Slowing down of SSD could be a reason though we use quite good PCIe 4 ones in raid 0 for scratch storage on the nodes. I will try to test the same on a node with A100 and H100 respectivly to see if the increased memory bandwith makes a difference. Also i will test again with different boxsizes.

Thanks for the feedback!

rbs_sci · January 8, 2024, 1:52pm

DirectStorage is a Windows-only thing? Or do you mean GPUDirect? nVidia’s white paper on it was 2019 or something, I’ve not heard much about it since then, although I know AMD have a workstation card (maybe more than one, I’ve basically given up on AMD for compute for the foreseeable future so I’m not really keeping track) which can have M.2 SSDs connected directly.

KiSchnelle · January 8, 2024, 2:26pm

Yes i mean the Nvidia one, iam not really into programming that kind of things but it seems to get new releases still atleast.

Not sure cryosparc could benifit at all from it though, or if it would make sense to put time into it since i guess its data center cards only and lot of people use consumer ones i suppose. Would be interesting though since i know also BeeGFS, which we use, supports it in theory. Would be interesting then to compare it with BeeGFS and the infiniband network instead of scratch SSDs at all.

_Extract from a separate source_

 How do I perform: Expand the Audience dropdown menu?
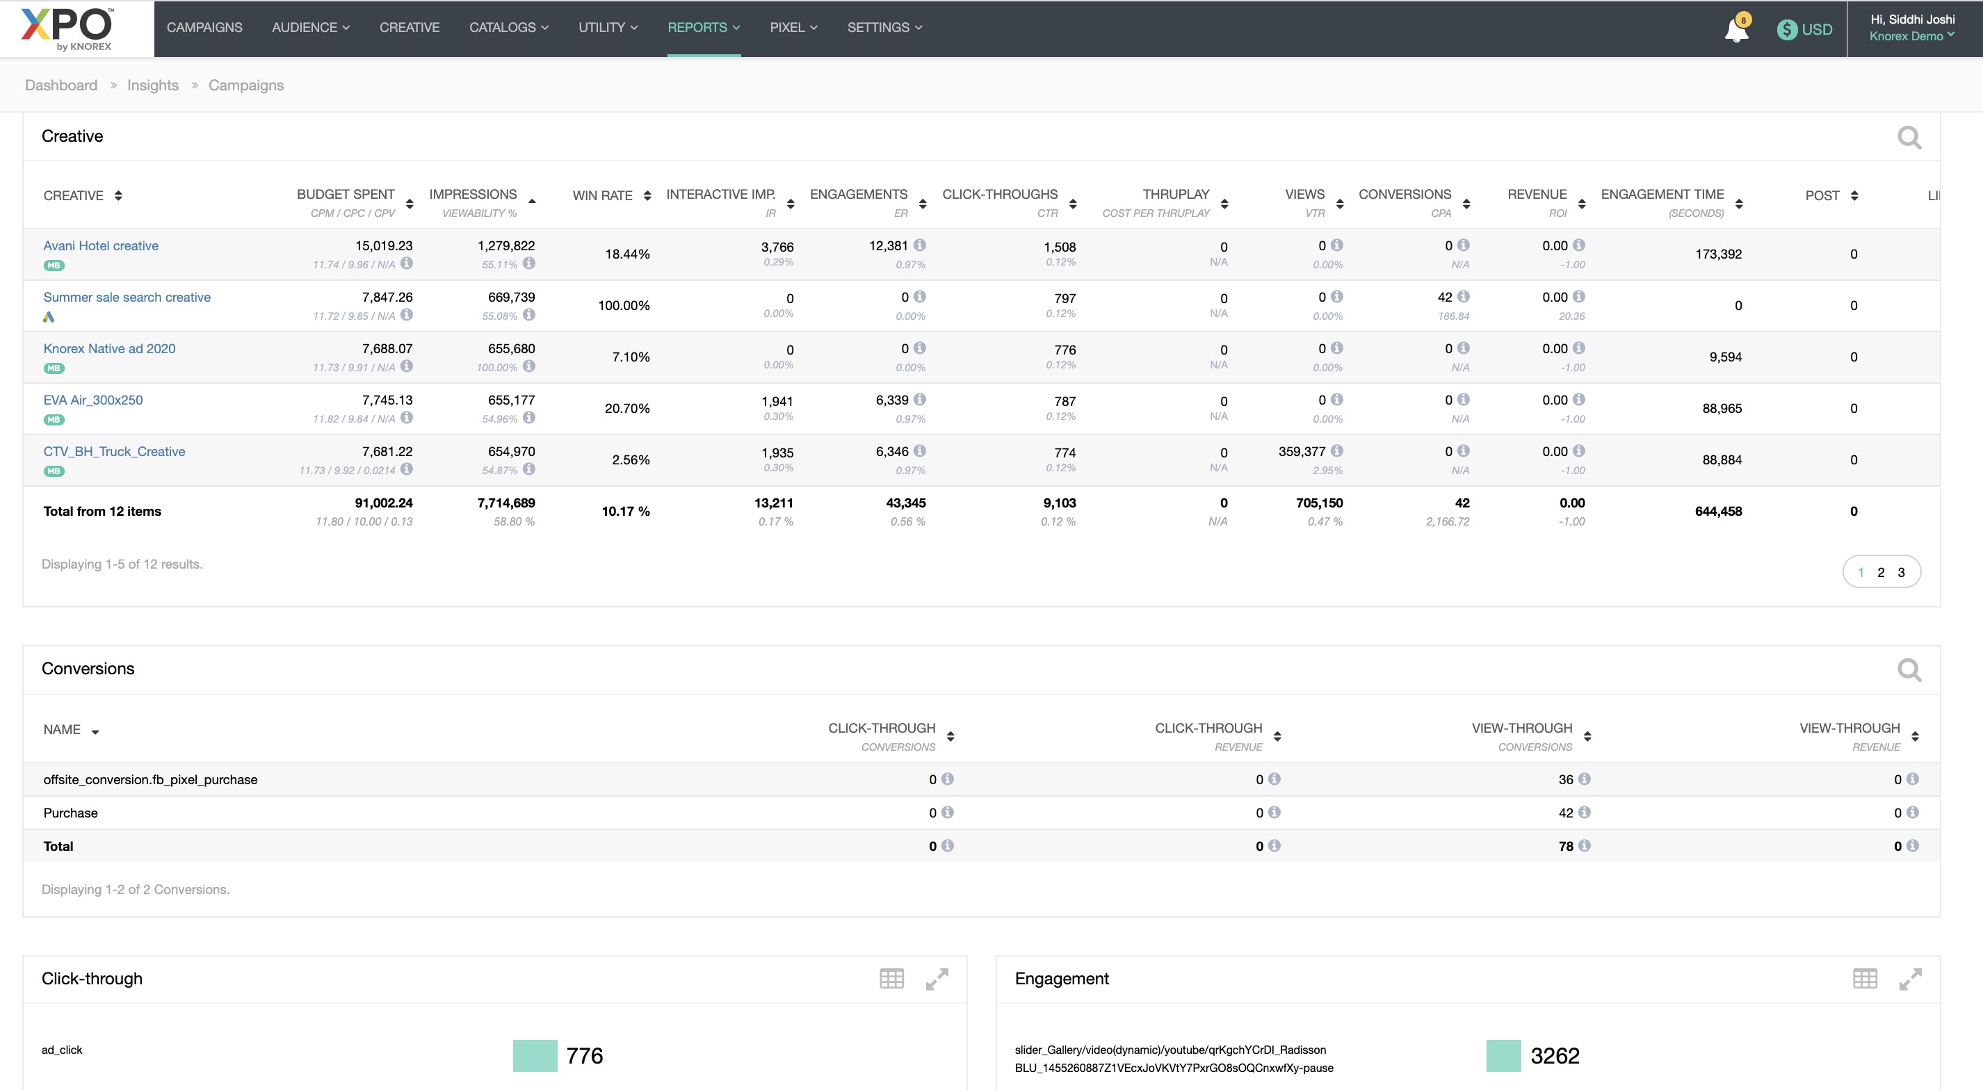[310, 28]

vperetroukhin · January 8, 2024, 10:35pm

Hi @KiSchnelle,

The CUDA_ERROR_ILLEGAL_ADDRESS error is likely due to an internal limitation within CryoSPARC which states that CUDA arrays must have at most 2^31 float32s. During refinement, we allocate a large single array that tracks projection errors across pose, shift, class, and particle # within the computational mini batch. In practice, this means that the maximum computational mini batch will be on the order of a few thousand particles (and will depend on other parameters like class #). This limit can be exceeded prior to running out of GPU memory, as it likely is here.

Note that, unlike batch size, the computational mini batch parameter should not affect the output of hetero refine in any way (apart from causing the job to crash :P), but can speed up/slow things down depending on other bottlenecks, as others have already mentioned.

Hope that helps!
Valentin

rbs_sci · January 9, 2024, 2:39am

Gotcha. DMA from GPU might yield improvements, but I wonder with so much else going on during a refinement whether it would actually make much difference…